BEGIN
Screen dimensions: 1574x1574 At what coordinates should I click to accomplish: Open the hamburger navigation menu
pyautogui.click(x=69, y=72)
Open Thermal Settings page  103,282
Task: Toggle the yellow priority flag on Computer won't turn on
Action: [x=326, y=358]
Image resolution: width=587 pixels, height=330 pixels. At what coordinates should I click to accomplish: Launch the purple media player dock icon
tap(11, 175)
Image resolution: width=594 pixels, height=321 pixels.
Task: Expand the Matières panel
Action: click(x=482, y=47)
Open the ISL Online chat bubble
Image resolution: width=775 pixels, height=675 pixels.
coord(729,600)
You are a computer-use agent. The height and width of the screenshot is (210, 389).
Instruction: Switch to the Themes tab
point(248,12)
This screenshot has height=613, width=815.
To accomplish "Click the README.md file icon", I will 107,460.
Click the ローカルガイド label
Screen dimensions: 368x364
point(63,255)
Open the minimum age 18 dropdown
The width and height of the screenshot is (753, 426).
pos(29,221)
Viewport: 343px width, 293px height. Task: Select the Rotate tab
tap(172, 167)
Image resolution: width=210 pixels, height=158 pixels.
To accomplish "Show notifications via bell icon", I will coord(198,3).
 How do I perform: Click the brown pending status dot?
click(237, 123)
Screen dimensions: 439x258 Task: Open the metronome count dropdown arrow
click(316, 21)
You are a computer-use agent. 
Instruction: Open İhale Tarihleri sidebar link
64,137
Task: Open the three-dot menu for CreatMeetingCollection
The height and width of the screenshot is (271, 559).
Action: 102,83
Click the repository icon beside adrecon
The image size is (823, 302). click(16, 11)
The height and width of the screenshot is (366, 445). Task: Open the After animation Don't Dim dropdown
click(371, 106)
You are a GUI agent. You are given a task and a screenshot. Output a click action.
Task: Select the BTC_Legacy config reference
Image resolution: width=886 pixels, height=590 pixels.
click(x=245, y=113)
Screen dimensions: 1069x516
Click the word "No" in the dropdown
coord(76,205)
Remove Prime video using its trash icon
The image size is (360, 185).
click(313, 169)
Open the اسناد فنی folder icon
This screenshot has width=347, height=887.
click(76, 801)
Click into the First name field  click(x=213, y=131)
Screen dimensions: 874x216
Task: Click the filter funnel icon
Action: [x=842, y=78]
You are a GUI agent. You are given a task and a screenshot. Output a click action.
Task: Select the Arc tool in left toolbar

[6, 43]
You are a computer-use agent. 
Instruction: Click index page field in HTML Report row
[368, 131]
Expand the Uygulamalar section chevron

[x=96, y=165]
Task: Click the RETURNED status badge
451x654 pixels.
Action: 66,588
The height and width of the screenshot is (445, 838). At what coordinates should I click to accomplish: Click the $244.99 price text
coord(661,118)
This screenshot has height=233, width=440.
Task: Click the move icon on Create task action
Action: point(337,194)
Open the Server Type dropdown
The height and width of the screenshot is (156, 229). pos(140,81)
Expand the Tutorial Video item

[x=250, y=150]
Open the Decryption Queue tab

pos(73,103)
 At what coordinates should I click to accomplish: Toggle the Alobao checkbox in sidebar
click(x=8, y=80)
END
Copy exactly the stretch of data above from the line with "Open Thermal Settings" through the line with "This screenshot has height=613, width=815.", and omit all other lines.

Open Thermal Settings page  103,282
Task: Toggle the yellow priority flag on Computer won't turn on
Action: [x=326, y=358]
Image resolution: width=587 pixels, height=330 pixels. At what coordinates should I click to accomplish: Launch the purple media player dock icon
tap(11, 175)
Image resolution: width=594 pixels, height=321 pixels.
Task: Expand the Matières panel
Action: click(x=482, y=47)
Open the ISL Online chat bubble
Image resolution: width=775 pixels, height=675 pixels.
coord(729,600)
You are a computer-use agent. The height and width of the screenshot is (210, 389).
Instruction: Switch to the Themes tab
point(248,12)
This screenshot has height=613, width=815.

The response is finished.